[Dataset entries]
________________________

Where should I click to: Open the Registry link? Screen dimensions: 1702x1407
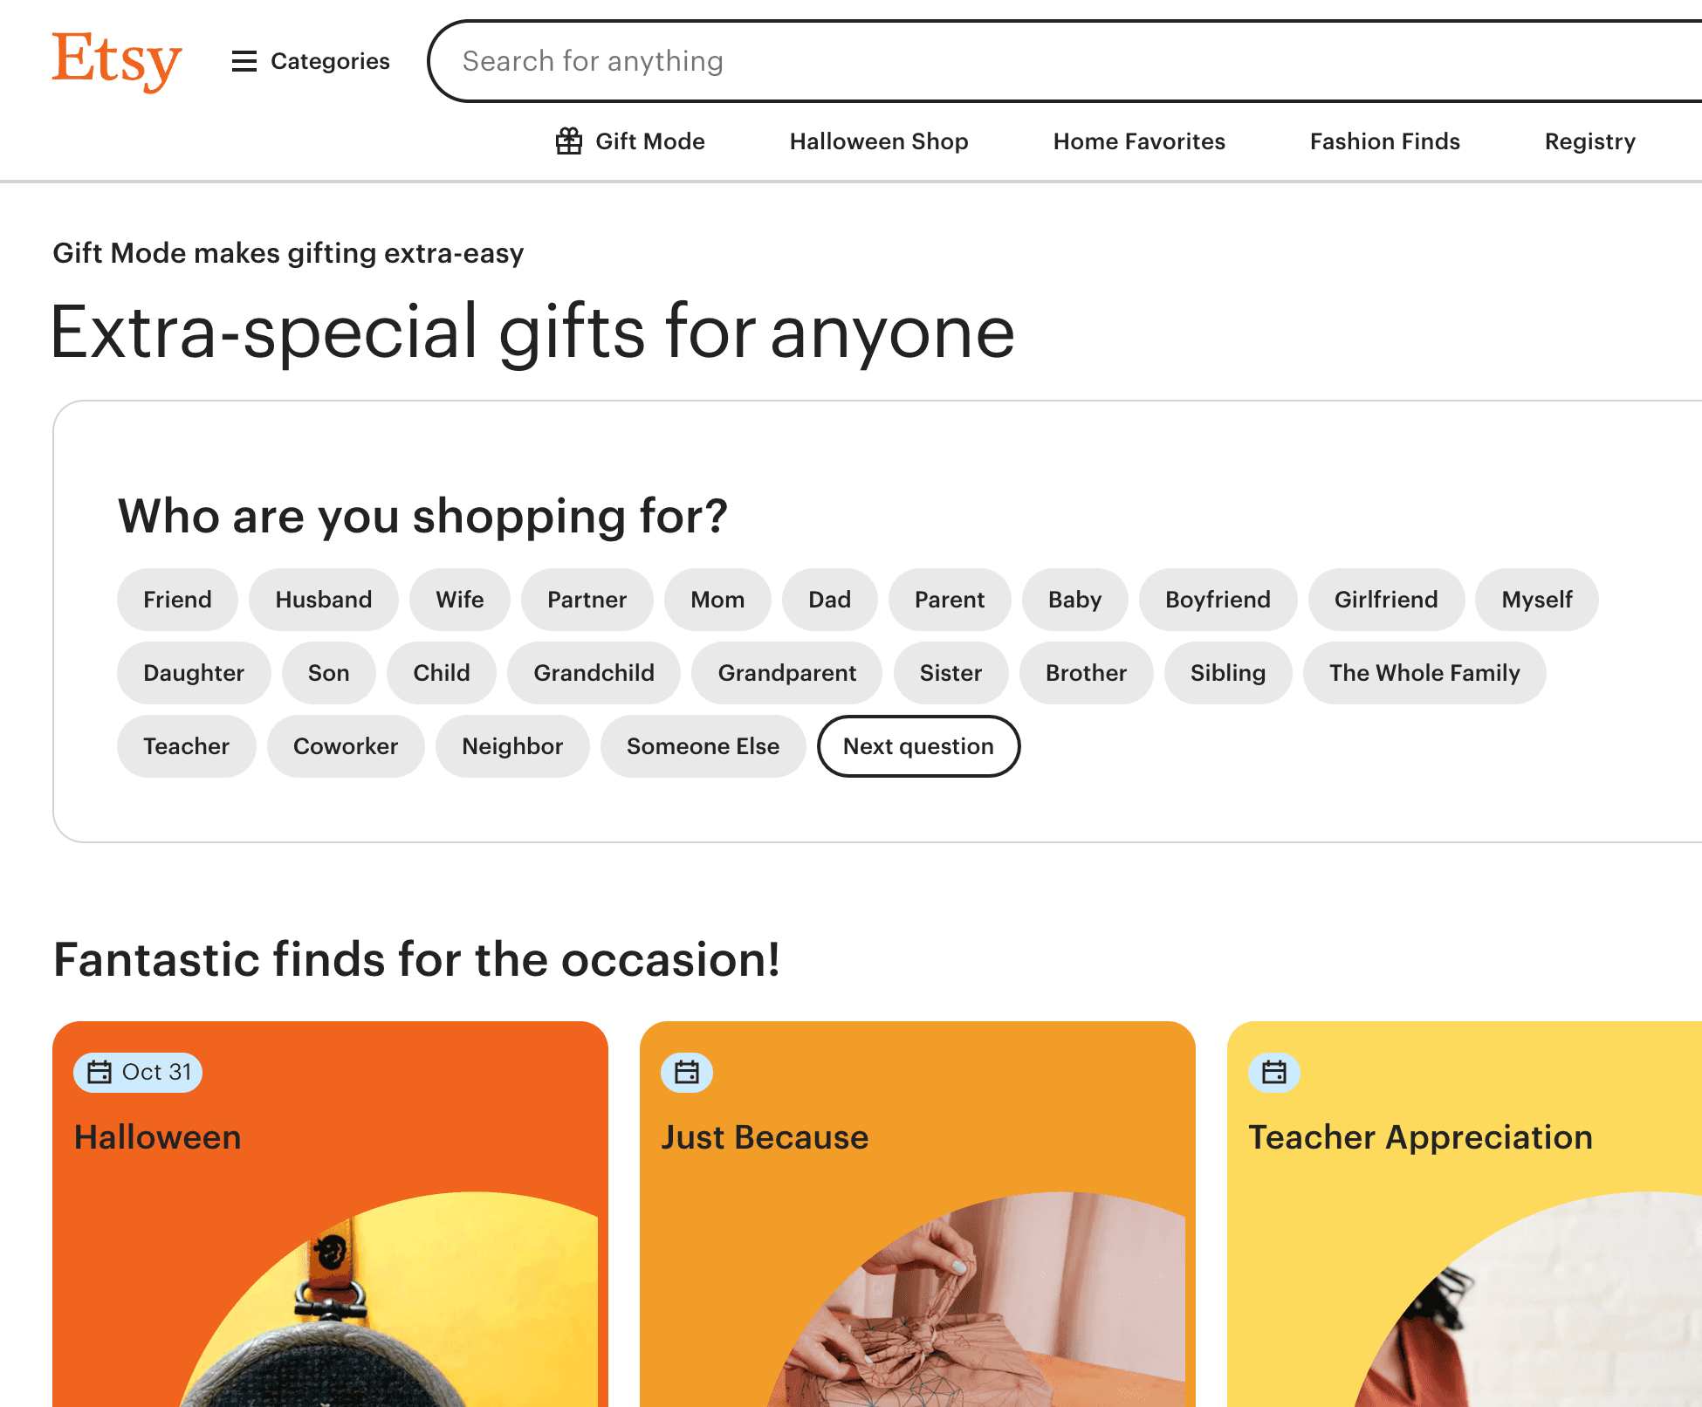(x=1589, y=141)

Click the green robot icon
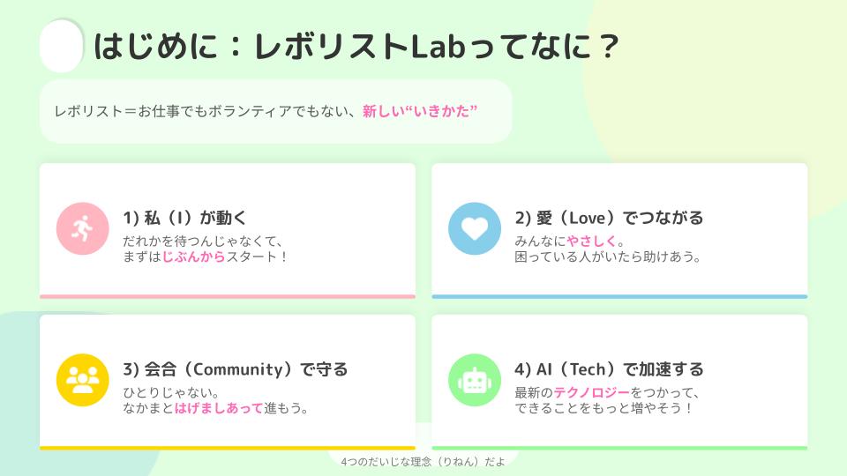(474, 380)
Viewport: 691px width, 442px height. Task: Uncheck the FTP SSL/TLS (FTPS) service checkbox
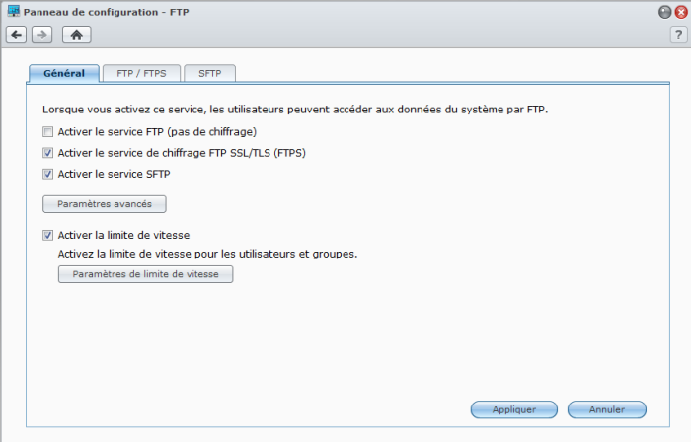click(47, 153)
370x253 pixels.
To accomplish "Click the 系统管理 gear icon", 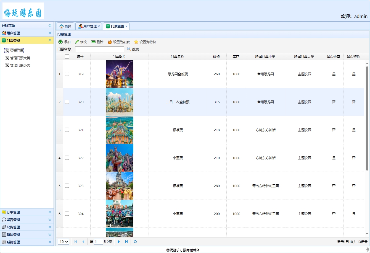I will click(x=4, y=242).
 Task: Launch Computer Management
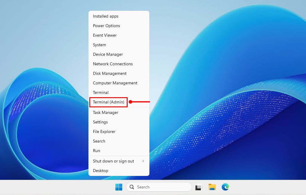point(115,83)
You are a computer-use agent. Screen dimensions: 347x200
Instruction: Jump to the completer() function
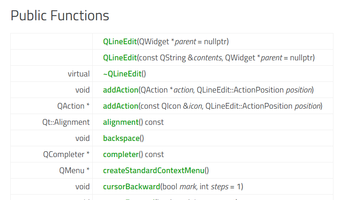click(120, 155)
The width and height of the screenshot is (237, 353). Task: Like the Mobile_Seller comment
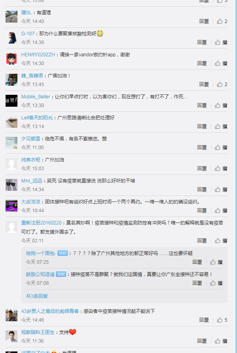pos(221,106)
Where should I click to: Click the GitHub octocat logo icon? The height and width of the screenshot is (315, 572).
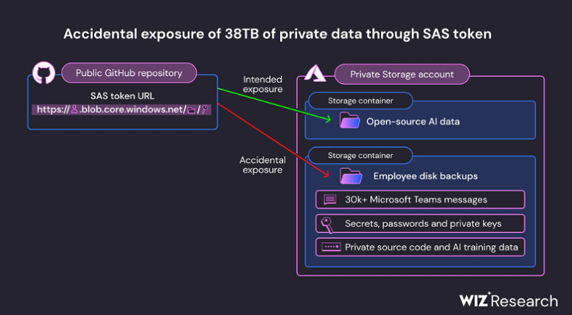coord(42,73)
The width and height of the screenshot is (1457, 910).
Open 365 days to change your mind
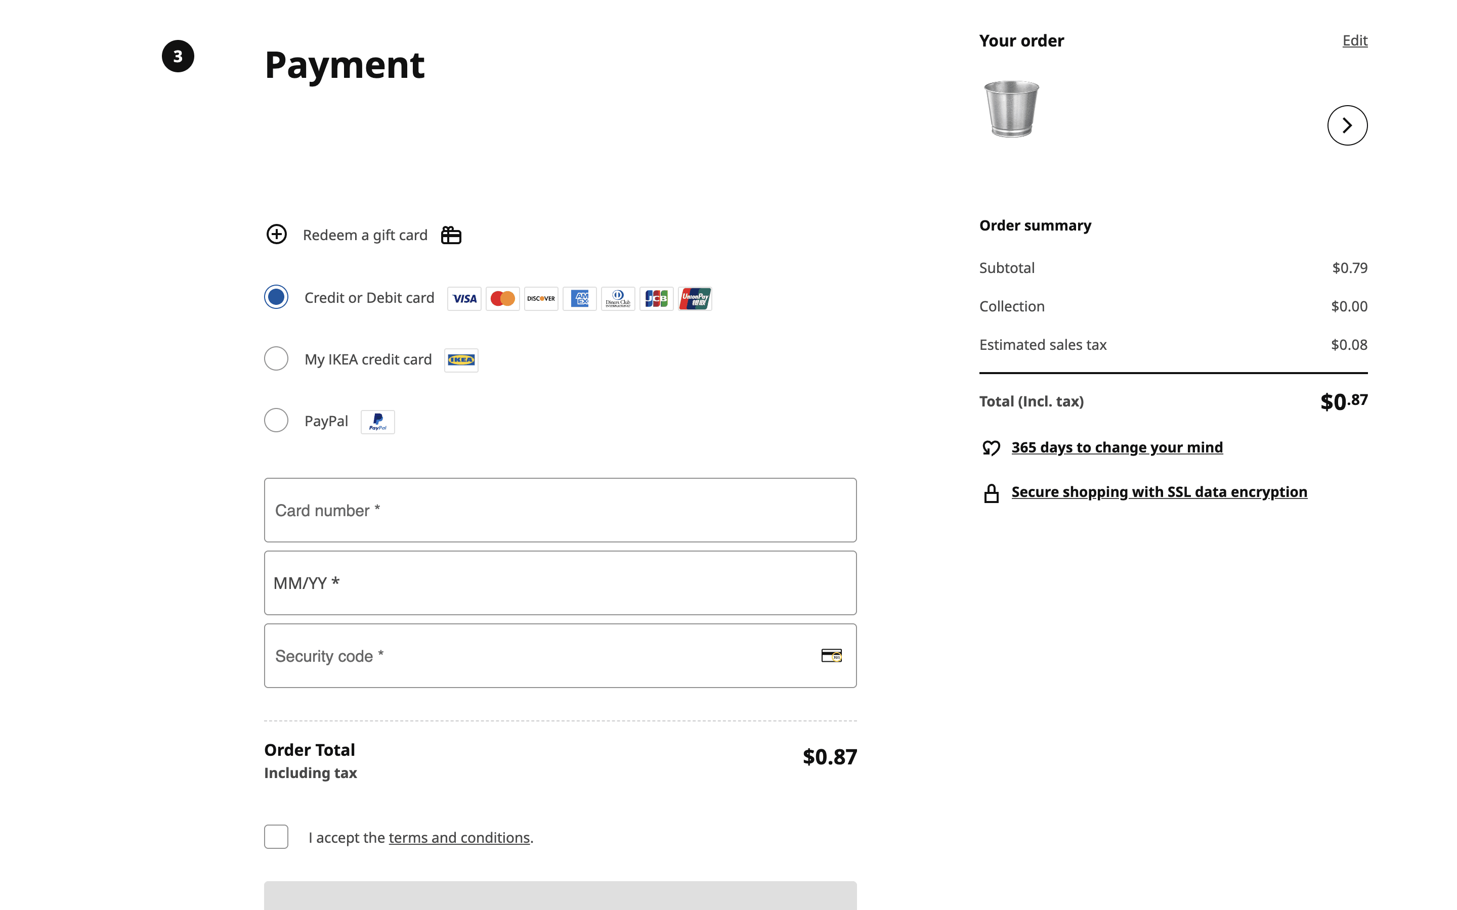(1116, 448)
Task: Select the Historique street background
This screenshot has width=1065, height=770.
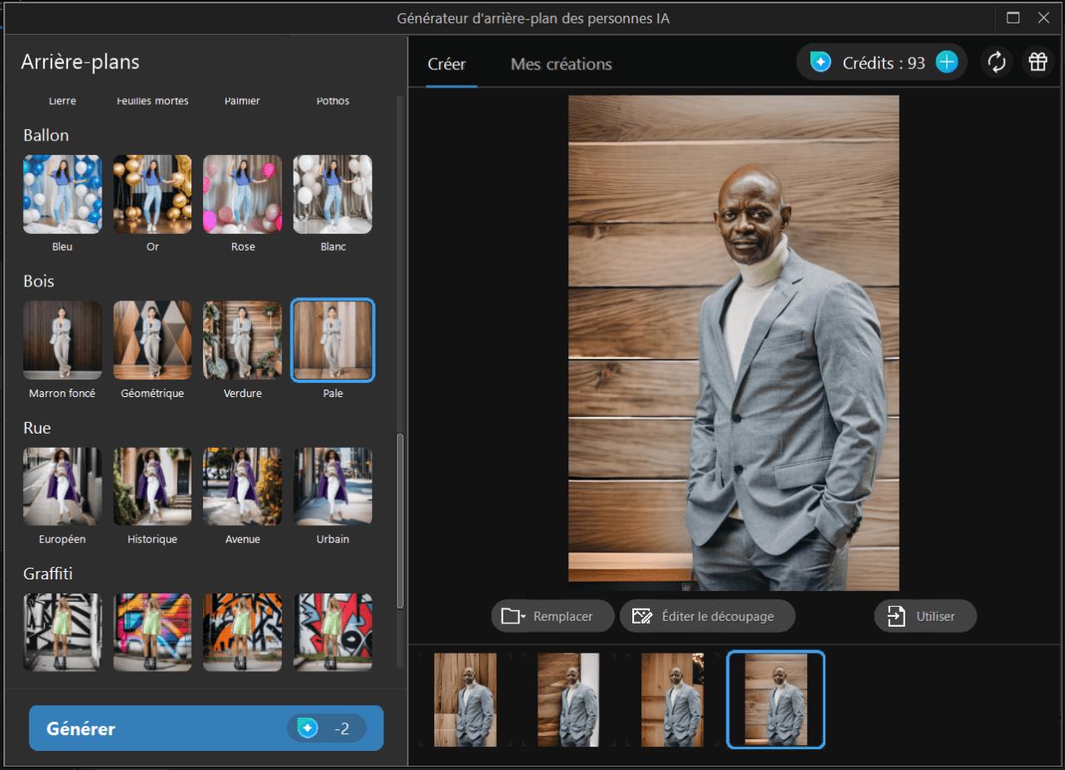Action: tap(152, 486)
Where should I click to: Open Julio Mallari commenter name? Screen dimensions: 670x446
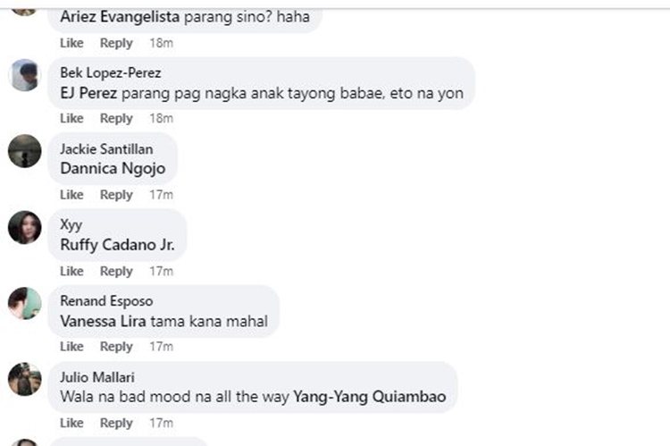pos(97,377)
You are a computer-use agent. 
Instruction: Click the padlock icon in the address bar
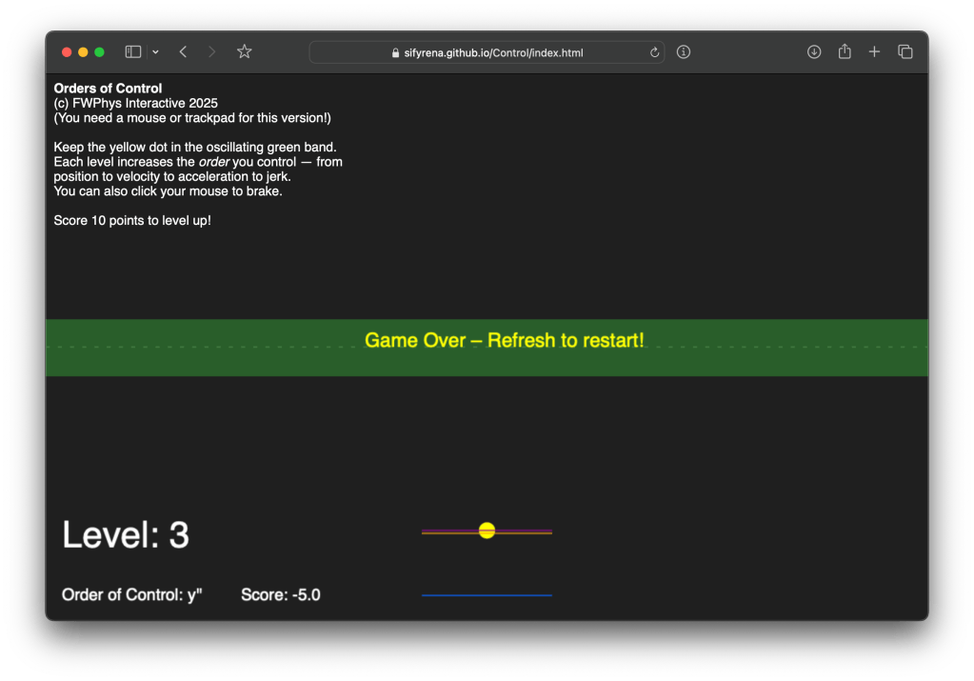pyautogui.click(x=396, y=53)
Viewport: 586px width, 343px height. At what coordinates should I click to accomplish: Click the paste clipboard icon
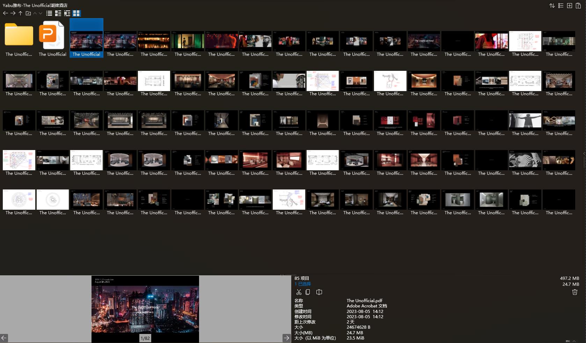[x=578, y=6]
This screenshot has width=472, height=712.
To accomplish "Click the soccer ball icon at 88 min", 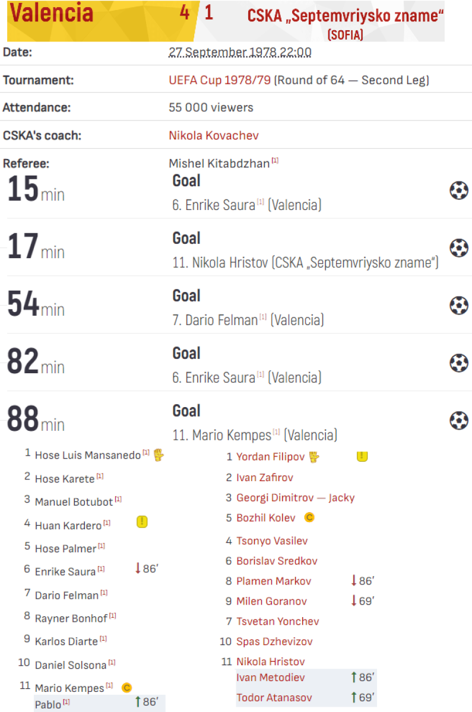I will tap(458, 421).
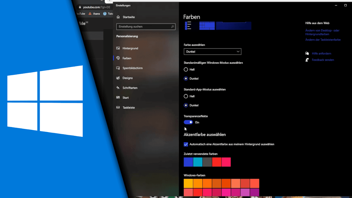This screenshot has width=352, height=198.
Task: Select the Designs brush icon
Action: 118,78
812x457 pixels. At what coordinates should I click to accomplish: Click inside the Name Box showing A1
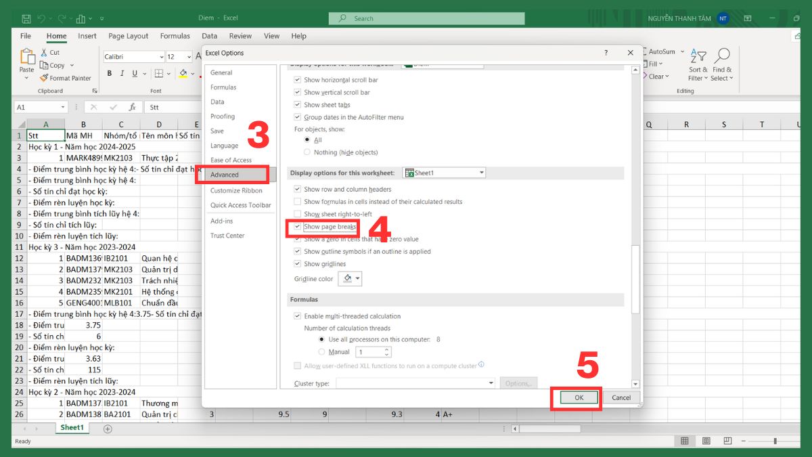(x=39, y=107)
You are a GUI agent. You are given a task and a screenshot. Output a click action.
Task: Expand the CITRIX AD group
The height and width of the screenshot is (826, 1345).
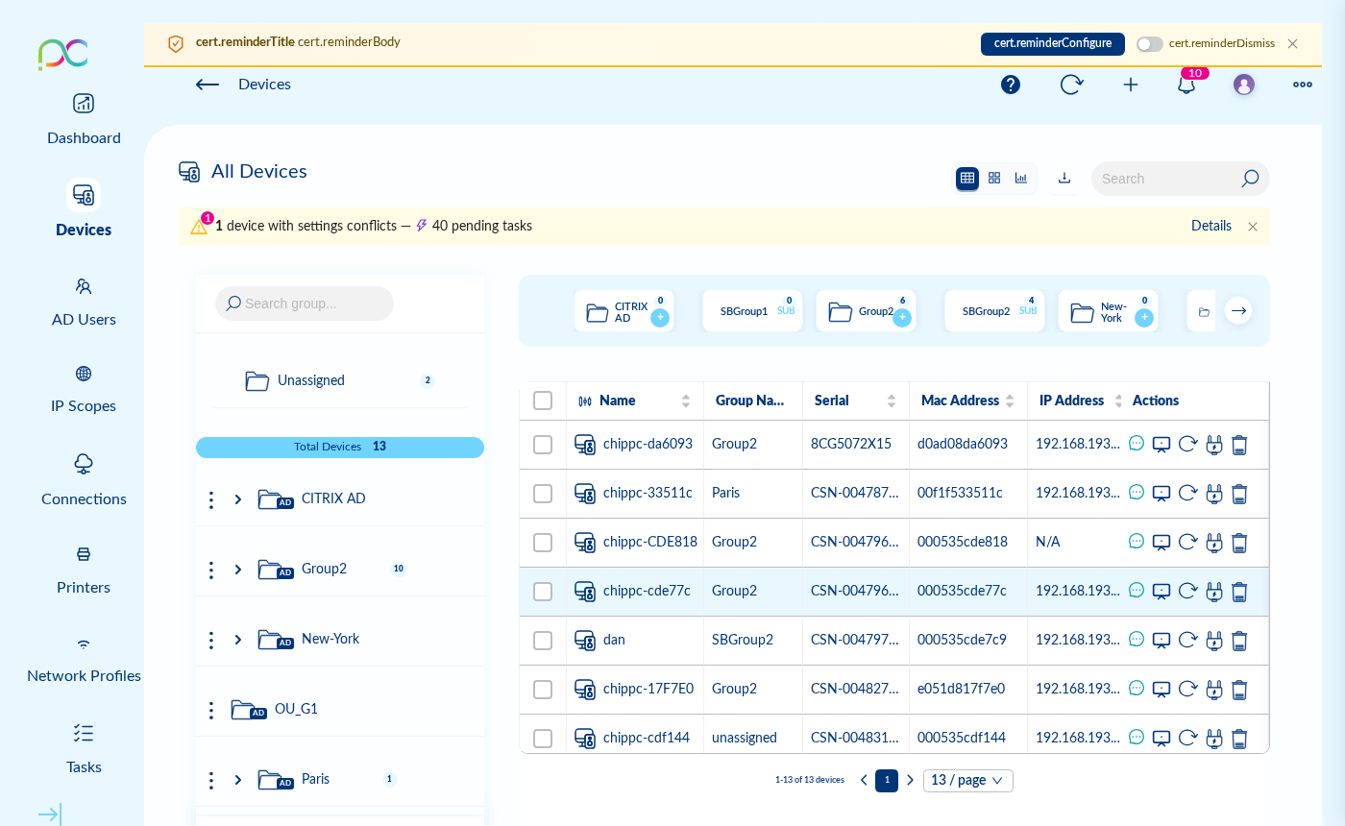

________________________

- **Work instruction**: From the first line of the entries down to the line with "370x253 pixels.", print each line exactly; omit any picture.

- **Answer to this task**:
Where should I click to: Open the Registry link? Screen dimensions: 1702x1407
(x=1589, y=141)

Click the green robot icon
(474, 380)
Viewport: 691px width, 442px height. Task: Uncheck the FTP SSL/TLS (FTPS) service checkbox
click(47, 153)
370x253 pixels.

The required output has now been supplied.